Facilitated by FORM, a non-profit arts organisation based in Perth which manages public art projects throughout WA, artist Jackson Harvey's concept for the mural in Northam is garnering plenty of attention.
The mural, which spans 25 metres and is titled 'Aerial Playground', can be found in Gordon Place Laneway in the centre of the town.
It took about a week to complete.
Mr Harvey, who works in a tattoo shop in Fremantle and also creates murals for a living, said he wasn't aware of Northam's hot air ballooning history before responding to the artist's call out.
The mural features a playful juxtaposition of dancers moving through the sky with hot air balloons.
"I actually hate flying but always thought maybe I could do a hot air balloon," Mr Harvey said.
"I chatted to a few locals as I was doing the mural and heard a bit about their own familys' history with hot air ballooning.
"I thought the use of negative space to indicate sky and focal points of hot air balloons would be a really effective way to help fill up the very large wall."

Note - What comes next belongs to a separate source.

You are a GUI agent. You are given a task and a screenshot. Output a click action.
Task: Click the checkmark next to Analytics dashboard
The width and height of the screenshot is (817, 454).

Mr Harvey said there was a lot of value in commissioning art in regional towns to give them "a bit more of a sense of visual expression".
"This type of artwork is pretty typical of metropolitan areas so when you put one in a rural town in Northam it definitely stands out a lot more," Mr Harvey said.
"When it's done in a tasteful and considered way it can be a good way for a town to articulate its own identity."
Shire of Northam president Chris Antonio said the mural had received great feedback from the local community and formed part of a revitalisation strategy.
With the 2021 National Ballooning Championships scheduled to take place in Northam from August 28- September 4, Mr Antonio said it was a great tourist attraction for the town that was expected to draw about 7000 visitors to the region.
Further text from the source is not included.